Required task: Reproduce every line of the material below word for word, leaving out the pictures.
***** The data
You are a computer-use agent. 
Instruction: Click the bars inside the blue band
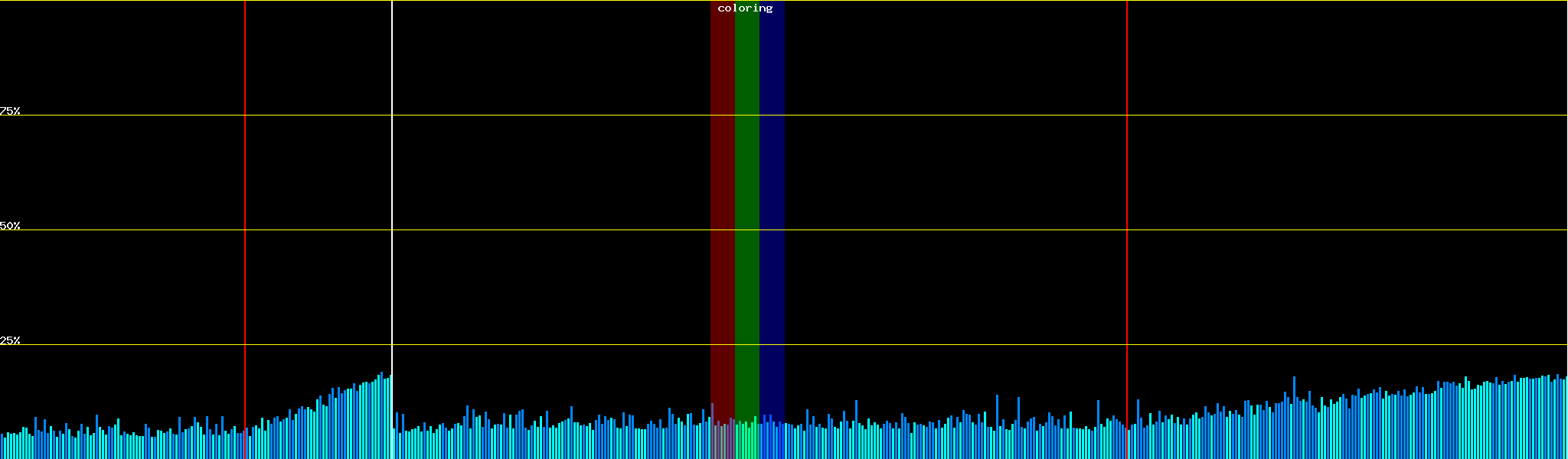772,440
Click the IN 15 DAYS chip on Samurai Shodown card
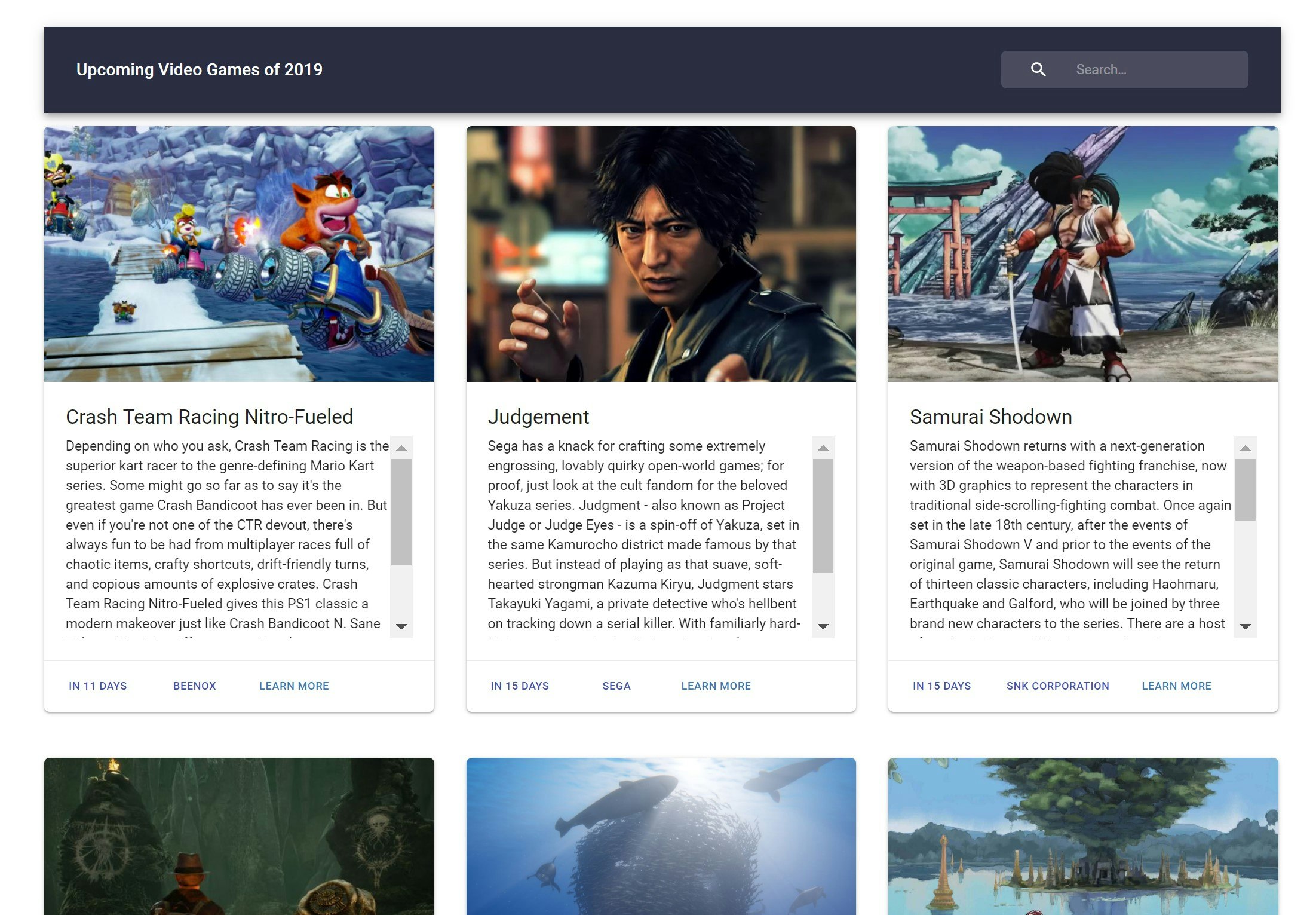The image size is (1316, 915). point(941,686)
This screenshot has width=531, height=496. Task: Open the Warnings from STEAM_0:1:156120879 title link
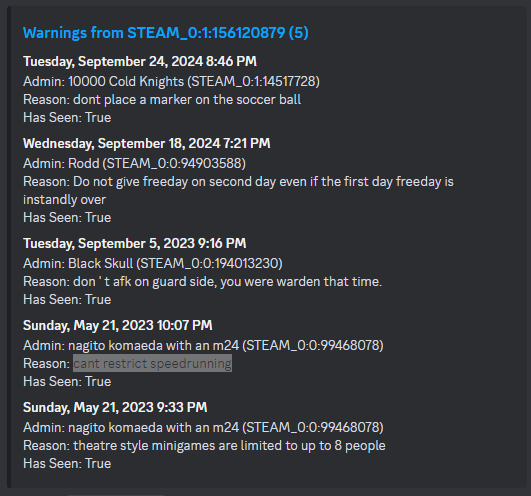coord(166,33)
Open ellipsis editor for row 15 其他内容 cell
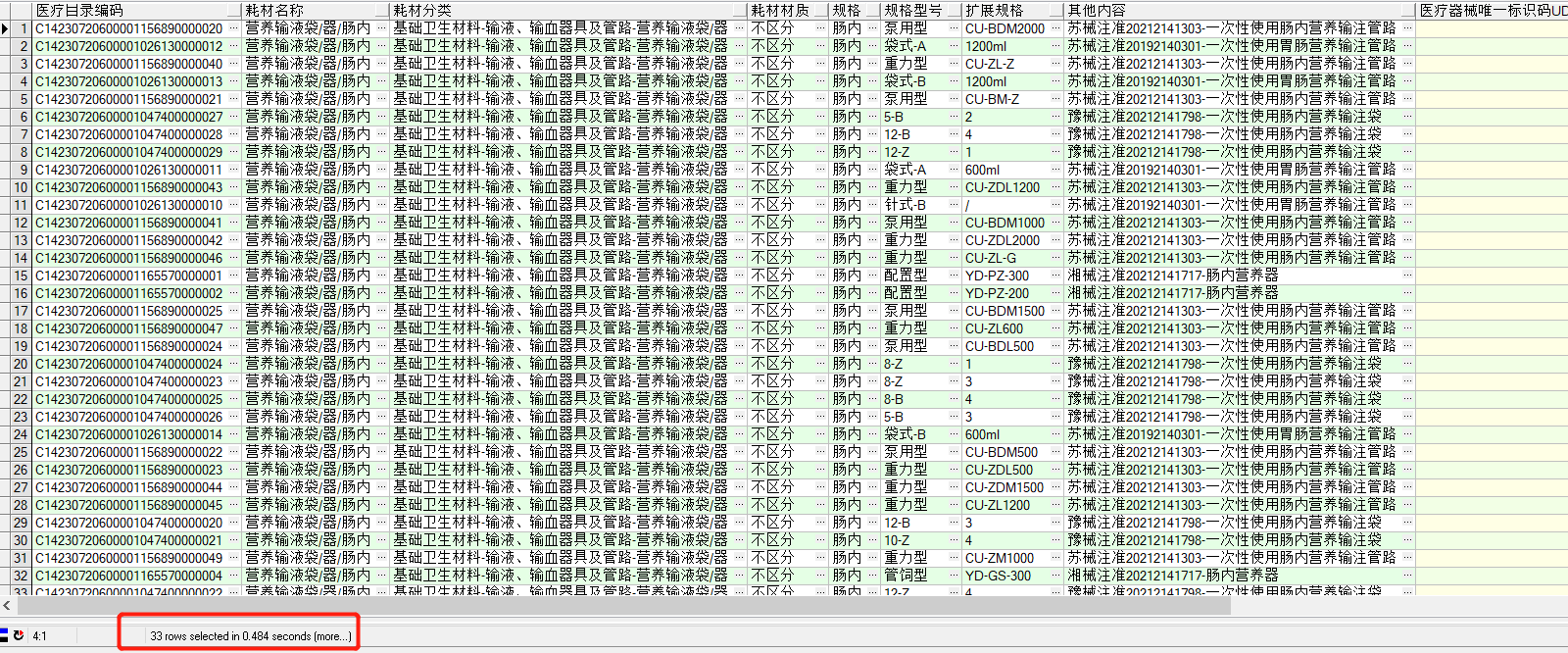The height and width of the screenshot is (653, 1568). point(1408,276)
**********
Exercise output:
You are a computer-use agent. 
Instruction: Click the bars inside the blue band
772,440
Click the IN 15 DAYS chip on Samurai Shodown card
The image size is (1316, 915). point(941,686)
This screenshot has width=531, height=496. Task: Open the Warnings from STEAM_0:1:156120879 title link
coord(166,33)
Open ellipsis editor for row 15 其他内容 cell
The height and width of the screenshot is (653, 1568). point(1408,276)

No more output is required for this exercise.